Tuesday, March 1, 2011

Streaming in Parasail -- A Unix-like pipeline

We have been considering how streaming can best be supported in ParaSail.  By streaming we mean having a series of components each of which reads inputs from a stream and writes outputs to a stream, with each component running in parallel with the others.  The most natural seems to be to define an abstract Stream_Component interface which takes an Input_Stream and Output_Stream type and declares an operation Transform which reads one or more input elements from the Input_Stream, transforms the input(s) in some way, and then writes one or more output elements to the Output_Stream.   An actual component would be defined by some concrete module that implements this abstract interface, with an appropriate constructor function that provides whatever arguments are needed to specify or control the transformation.
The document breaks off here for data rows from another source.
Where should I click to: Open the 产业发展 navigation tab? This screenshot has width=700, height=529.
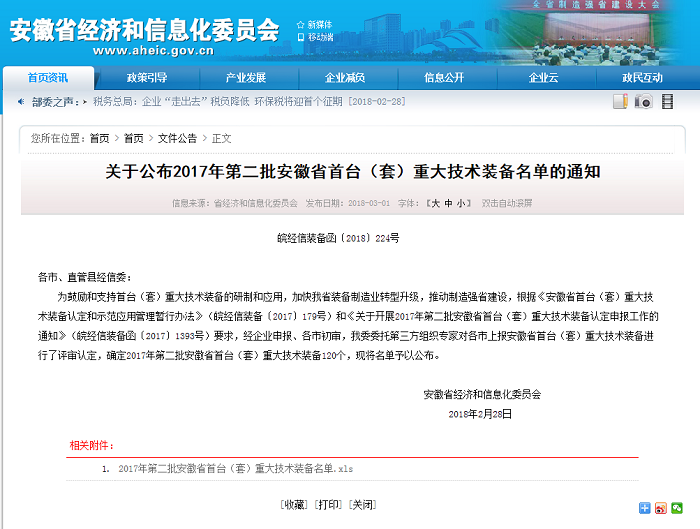246,77
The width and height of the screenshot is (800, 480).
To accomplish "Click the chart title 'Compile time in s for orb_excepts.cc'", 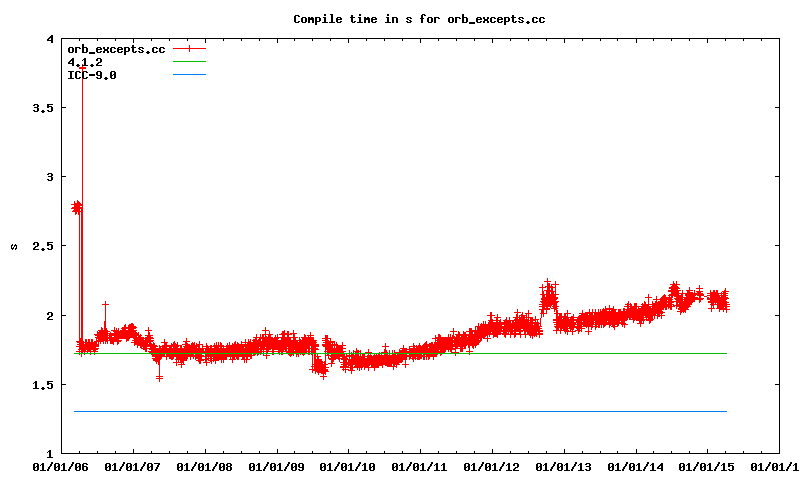I will [x=419, y=19].
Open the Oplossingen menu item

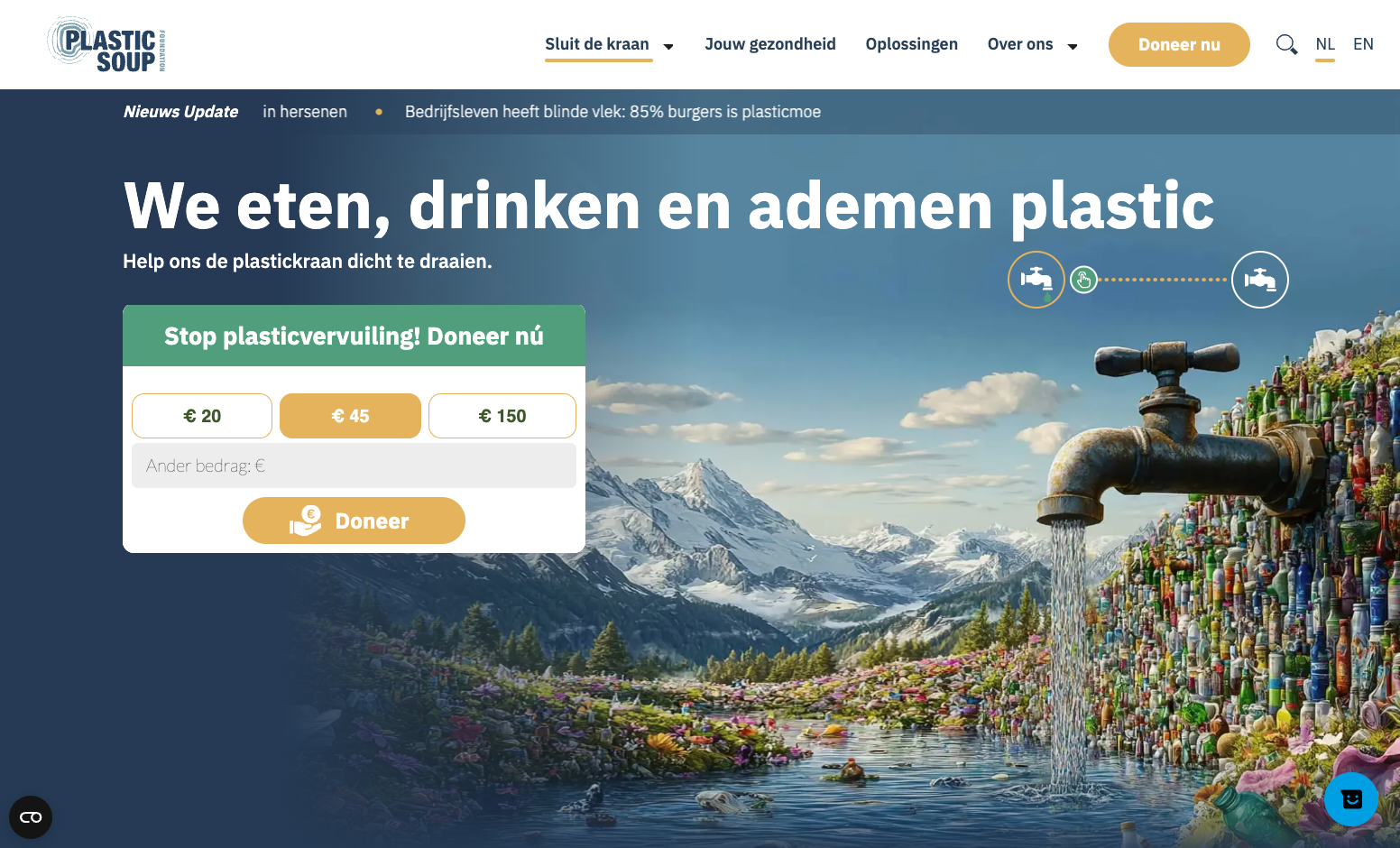(x=912, y=44)
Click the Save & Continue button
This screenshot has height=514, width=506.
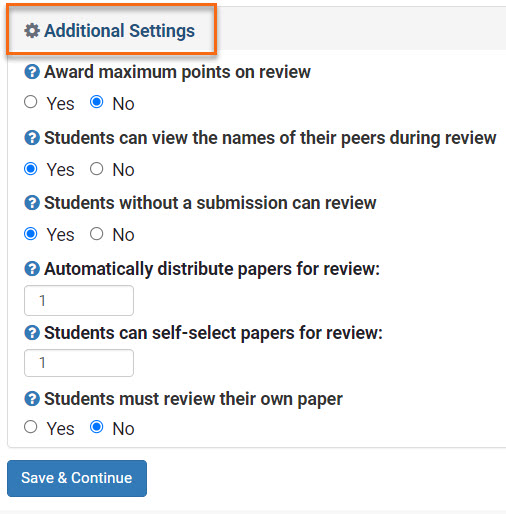point(77,478)
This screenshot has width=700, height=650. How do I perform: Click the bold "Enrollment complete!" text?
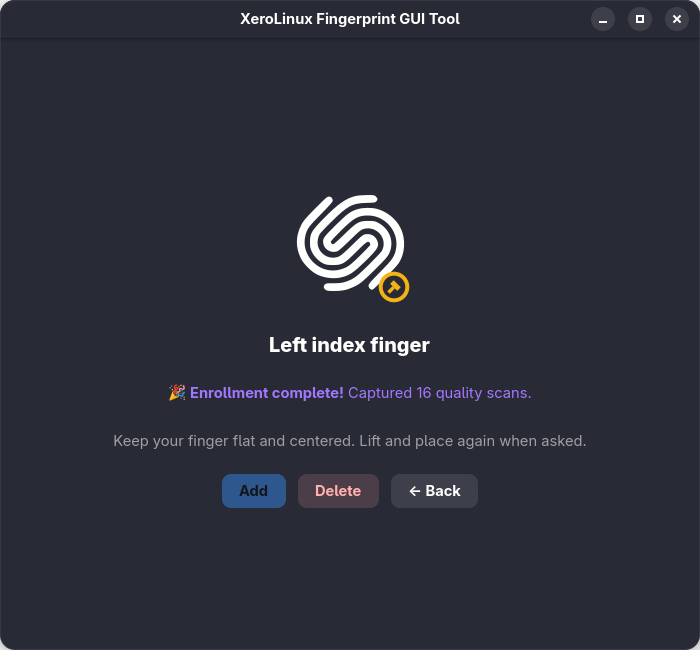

This might be the abstract Stream_Component interface:
abstract interface Stream_Component
  <Input_Stream<>; Output_Stream<>> is
    procedure Transform
      (Args : Stream_Component;
       Inp : ref var Input_Stream; 
       Outp : ref var Output_Stream);
end interface Stream_Component;
The Input_Stream and Output_Stream interfaces might look like this:
abstract concurrent interface Input_Stream
  <Element_Type is Assignable<>> is
    function Get(Stream : queued var Input_Stream) -> optional Element_Type;
end interface Input_Stream;

abstract concurrent interface Output_Stream
  <Element_Type is Assignable<>> is
    procedure Put
      (Stream : queued var Output_Stream; Element : Element_Type);
    procedure Close(Stream : queued var Output_Stream);
end interface Output_Stream;
We now want to put together two or more stream components into a pipeline. Let us presume we define a Pipeline interface:
interface Pipeline
  <Pipe_Input is Input_Stream<>;
   Pipe_Output is Output_Stream<>> 
  implements Stream_Component<Pipe_Input, Pipe_Output> is
    operator "|"
     (Left is Stream_Component
         Output_Stream<Internal_Type is Assignable<>>;
      Right is Stream_Component
     -> Pipeline;
    procedure Transform
      (Args : Pipeline;
       Inp : ref var Pipe_Input; 
       Outp : ref var Pipe_Output);
end interface Pipeline;
The pipeline "|" operator takes two stream components and produces a Pipeline stream component, feeding the output of the first stream component into the input for the second stream component, by using an IO_Queue:
concurrent interface IO_Queue<Element_Type is Assignable<>> 
  implements Input_Stream<Element_Type>, Output_Stream<Element_Type> is
    function Create(Buffer_Size : Univ_Integer := 100) -> IO_Queue;
    function Get(Queue : queued var IO_Queue) -> optional Element_Type;
    procedure Put
      (Queue : queued var IO_Queue; Element : Element_Type);
    procedure Close(Queue : queued var IO_Queue);
end interface IO_Queue;
When constructing a pipeline from two stream components, the output stream of the first must have the same Element_Type as the input stream for the second, so that they can be opposite ends of the IO_Queue. The result pipeline has the same input stream as the first, and the same output stream as the second. The implementation of the pipeline Transform procedure would construct an IO_Queue object and then pass it to parallel invocations of the Transform procedures of the two stream components:
class Pipeline is
    const Left : Stream_Component+;
    const Right : Stream_Component+;
    operator "|"
     (Left is Stream_Component
         Output_Stream<Internal_Type is Assignable<>>;
      Right is Stream_Component
     -> Pipeline is
      return (Left => Left; Right => Right);
    end operator "|"; 
    procedure Transform
      (Args : Pipeline;
       Inp : ref var Pipe_Input; 
       Outp : ref var Pipe_Output) is
        var Queue : IO_Queue := Create();
        Transform(Left, Inp, Queue);
        Transform(Right, Queue, Outp);
    end procedure Transform;
end class Pipeline;
If we have a set of components with both input and output streams being streams of characters, then the "|" operator is essentially equivalent to the Unix shell's "|" pipe command. To write a "program" that is compatible with such a pipeline, we define a module that implements Stream_Component, with Input_Stream and Output_Stream both having Element_Type of Character<>. Any constructor function within such a module may be used to provide the parameters to the program. The Transform procedure of the module is the one that actually performs the action of the program. Alternatively, we can be somewhat more flexible, and allow the streams to have higher level element types, such as words or lines.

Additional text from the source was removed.